### Work instruction
Copy all records exactly; omit pictures.

** Data shown follows **

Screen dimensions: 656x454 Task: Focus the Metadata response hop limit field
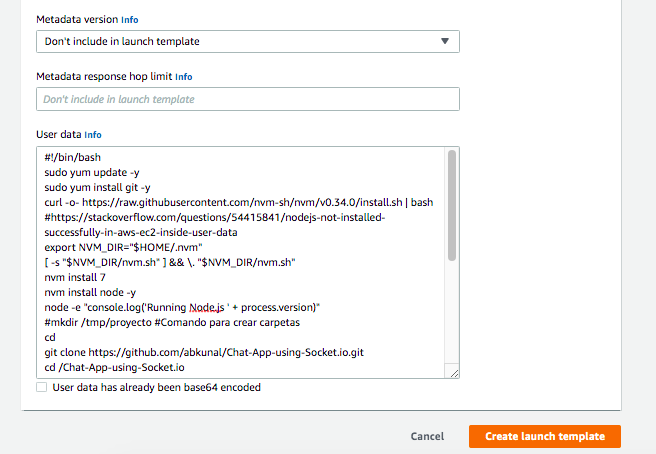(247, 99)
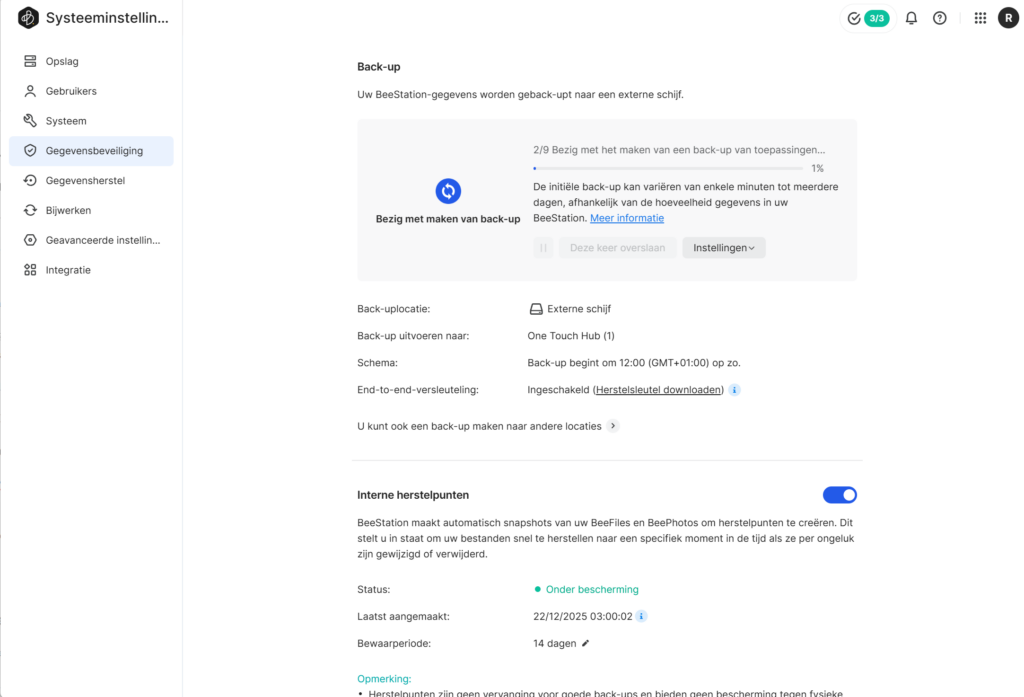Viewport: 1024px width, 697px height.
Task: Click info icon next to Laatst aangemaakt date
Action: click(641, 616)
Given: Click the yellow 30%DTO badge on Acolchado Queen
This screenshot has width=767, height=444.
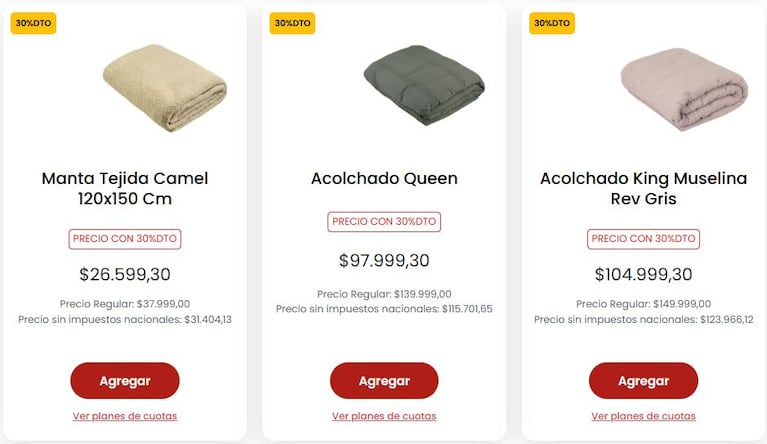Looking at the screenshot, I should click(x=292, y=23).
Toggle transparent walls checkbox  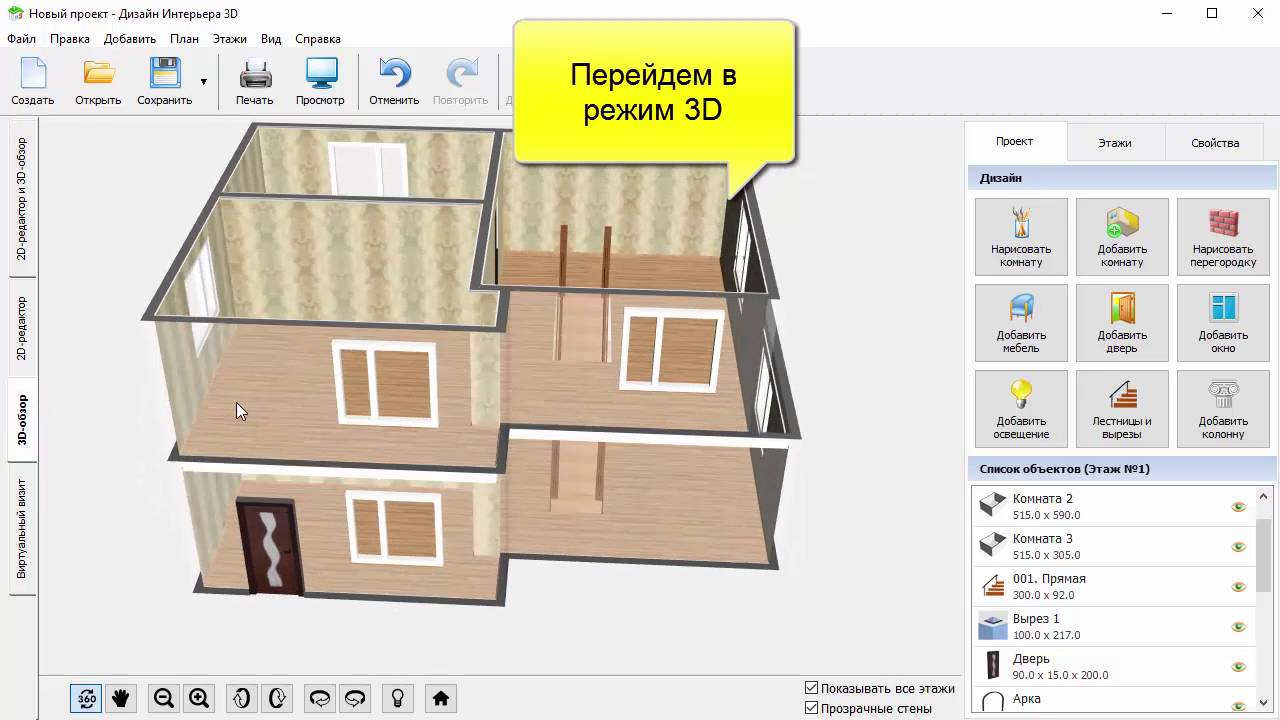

** End of Data shown **

### Reply
Screen dimensions: 656x454 Task: Focus the Metadata response hop limit field
(247, 99)
Viewport: 1024px width, 697px height.
Task: Click info icon next to Laatst aangemaakt date
Action: click(641, 616)
Given: Click the yellow 30%DTO badge on Acolchado Queen
This screenshot has width=767, height=444.
Looking at the screenshot, I should click(x=292, y=23).
Toggle transparent walls checkbox  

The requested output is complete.